Alguns chamariam a esse elemento emergido, indicado ou escolhido de “protagonista”. Alves (1999) afirma que melhor seria denominá-lo “representante do grupo” ou qualquer outro termo, já que a protagonização é função do contexto dramático. O autor

afirma, ainda, que quando o diretor-terapeuta e o representante do grupo se encontram em contexto dramático, há uma primeira fase em que toda a ação está na dependência do diretor. É este quem dirige o momento, perguntando, solicitando imagens ou cenas, tomando iniciativas. A atenção concentra-se nele. A figura central, principal, é aquele que poderá resolver os problemas apresentados. Podemos dizer que a protagonização inicial é do diretor, que, através do aquecimento, das primeiras cenas, vai possibilitando que o movimento protagônico se desloque para as personagens que forem surgindo na dramatização.

As cenas, uma palavra-chave, um sentimento despertado, poderão mobilizar forças emocionais nas pessoas do grupo, no diretor, propiciando que ele identifique o protagonista. A partir daí o fluxo dramático acontece, a figura do diretor passa despercebida pelo grupo e ele está incorporado na ação, contracenando com o protagonista.

Ainda com base em Alves (1999), originado dos estados co-consciente e co- inconsciente e de um projeto dramático comum, representante emocional das relações estabelecidas entre os membros da sessão, ali está o questionador, o decifrador, o modificador. Esse é o protagonista.
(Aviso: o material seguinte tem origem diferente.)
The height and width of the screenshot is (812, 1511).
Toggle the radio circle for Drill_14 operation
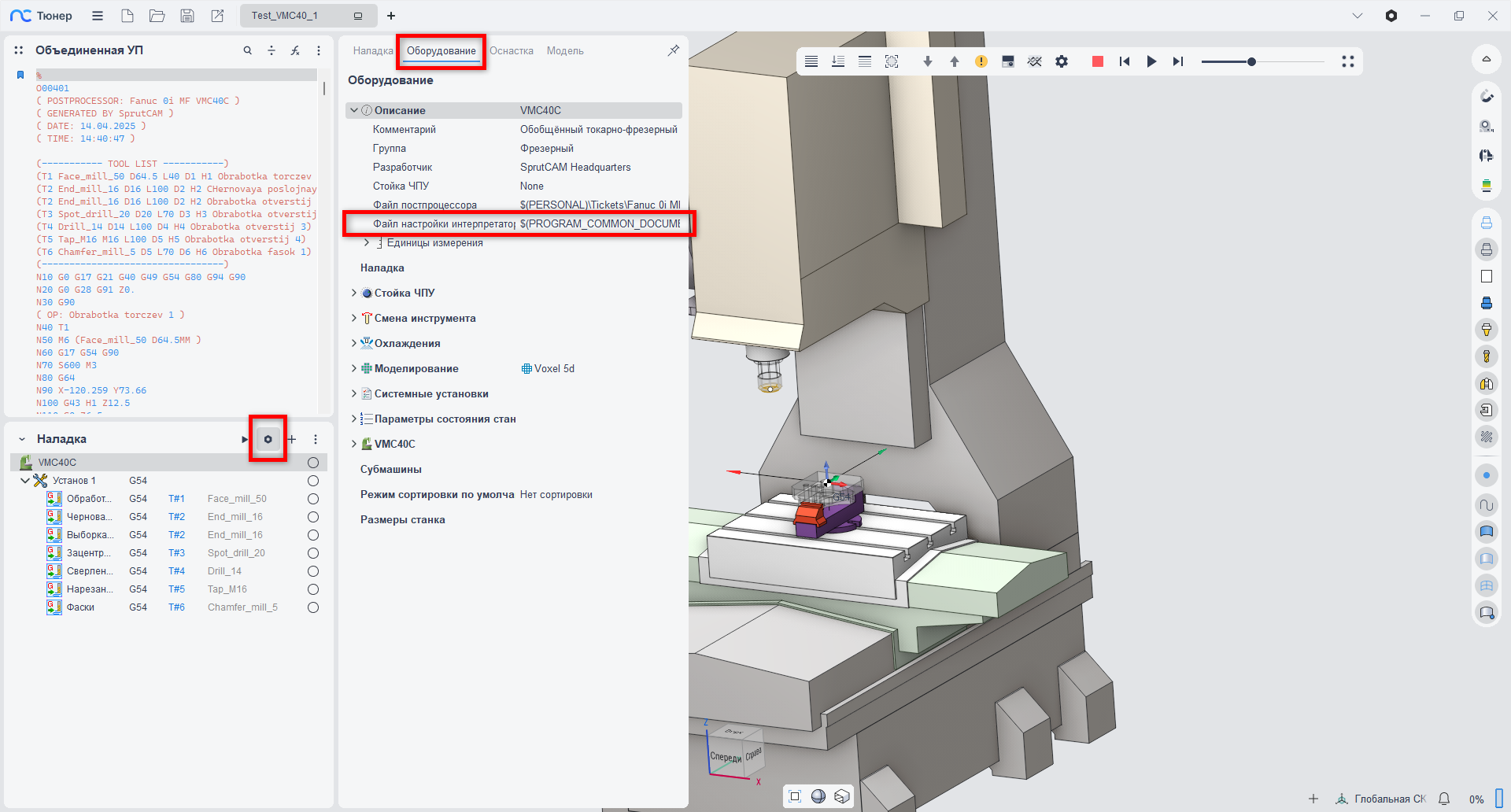(313, 571)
O termo “protagonismo”, em seu sentido atual, indica o ator principal, ou seja, o agente de uma ação, seja ele jovem ou adulto, um ente da sociedade civil ou do Estado, uma pessoa, um grupo, uma instituição ou movimento social. Como já expusemos inicialmente, a palavra “protagonismo” vem da junção de duas palavras gregas: protos, que significa o principal, o primeiro, e agonistes, que significa lutador, competidor, contendor.